ABSTRACT

The emergence of the field of Global Mental Health (GMH) in the last ten years has had a significant influence on the orientation and development of discourses around mental health in the Global South. GMH can be conceptualised as a set of initiatives that promote the evidence-based ‘scale up’ of mental health services in the Global South, to improve human rights of people with mental health difficulties and their access to care (Jain and Orr 2016). The field emerged in the context of growing epidemiological research on the global burden of disorders, including their economic burden in treatment costs and loss of economic output, and in the context of a series of international reports on mental health provision (Desjarlais et al. 1995; Lancet Global Mental Health Group 2007; World Health Organization 2001). A key moment was the launch of the 2007 Lancet Global Mental Health series (Patel 2012), which set out an agenda for action to address the ‘burden’ of mental disorders.

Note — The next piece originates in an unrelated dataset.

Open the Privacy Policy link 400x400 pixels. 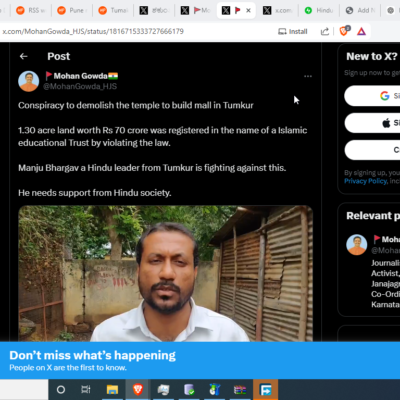[366, 181]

Linked to this was the emergence of the Movement for Global Mental Health (MGMH), driven by key architects of the Lancet series and supported by key international mental health institutions such as the Institute of Psychiatry, the London School of Hygiene and Tropical Medicine and the World Health Organization (WHO). MGMH rests on two pillars: improving access to care by closing a perceived ‘treatment gap’ between the availability of services and the number of people needing such services, and addressing the human rights of people with mental disorders (Patel 2012). MGMH encompasses a coalition of mental health professionals, policy-makers and service users and carers, and now comprises 200 institutions and 10,000 individuals.